Make sure your puppy comes from a reputable breeder. Sometimes it is hard to spot a puppy farm — they aren’t always filthy barns packed full of obviously battery-farmed dogs, although many are.
Often they have a very respectable front designed to attract buyers.
Warning signs include:
- Having several breeds of dogs.
- Excuses for why you can’t see the puppies with their mother.
- Not being able to see where the puppies have been reared.
- Puppies seeming nervous or worried about being handled.
- Being offered a choice of puppies of different ages.
- The breeder offering to deliver the puppy to you without you having seen the dog.
Make sure you see the puppy with his mum and his littermates, that they look content, that he is reared in the house so he is already used to family life and routine, and that the breeder is happy to give you advice, and indeed take the puppy back if there is a need.
3. Not making sure the puppies are health tested
So why is it so important to buy from a reliable source? First of all, there are a lot of health tests that should be done for different breeds, and a reputable breeder will make sure they are done. This way they are breeding the healthiest dogs possible and their puppies are far less likely to suffer from inherited health problems.
A breeder who doesn’t do these health tests, or who suggests they aren’t necessary, is one you should stay well away from, as it is often a money-saving exercise for the unscrupulous. Many puppies who come from puppy farms or from less reputable sources will suffer from some dreadful conditions that may seriously affect their quality and length of life, and lead to huge vets’ bills and give you even larger heartache.
Find out from the Kennel Club which tests should be done on your chosen breed. The KC (or the breed clubs) can also give you a list of some breeders who have committed to doing these tests.
4. Not realising how important the early weeks are
The first few weeks of a dog’s life are a very special time when he is learning new skills and what things make up the world around him.
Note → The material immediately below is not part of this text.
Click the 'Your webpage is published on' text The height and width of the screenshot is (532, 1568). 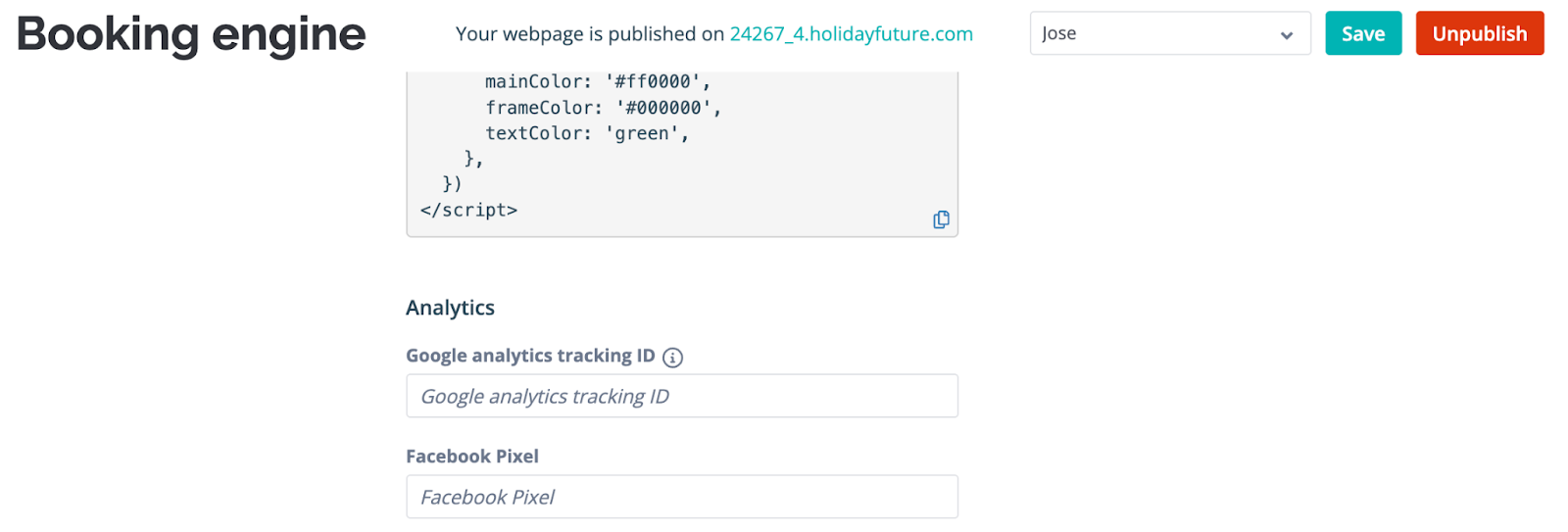click(590, 33)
His brain is growing, and every single thing he sees, hears, smells, tastes, and experiences in this time will affect the way he will behave in the future.
There are two parts to this process: socialisation — introductions to all the things you want him to be friendly with — and habituation — getting him used to all the things you want him to accept as normal and ignore as just being part of life, such as strange noises, sights, experiences, and situations.
The majority of this learning happens in the first seven weeks (this varies with different breeds and types). Things that a puppy hasn’t met in these weeks will generally be met with suspicion in his later life. The vast majority of behaviour problems people have with their dogs could be prevented through good early socialisation.
The KC and Dogs Trust have been working together on the Puppy Plan, a programme designed to ensure more puppies get this vitally important start in life; visit www.thepuppyplan.com for more information.
5. Not starting as you mean to go on
From the very start of his time with you, your puppy needs to be learning what his new life will be all about. Far too often people let their puppy do things that seem cute when performed by a tiny ball of fluff — but then suddenly he becomes a big hairy adult dog, and the rules change. This isn’t fair on the dog, and can so often lead to problems.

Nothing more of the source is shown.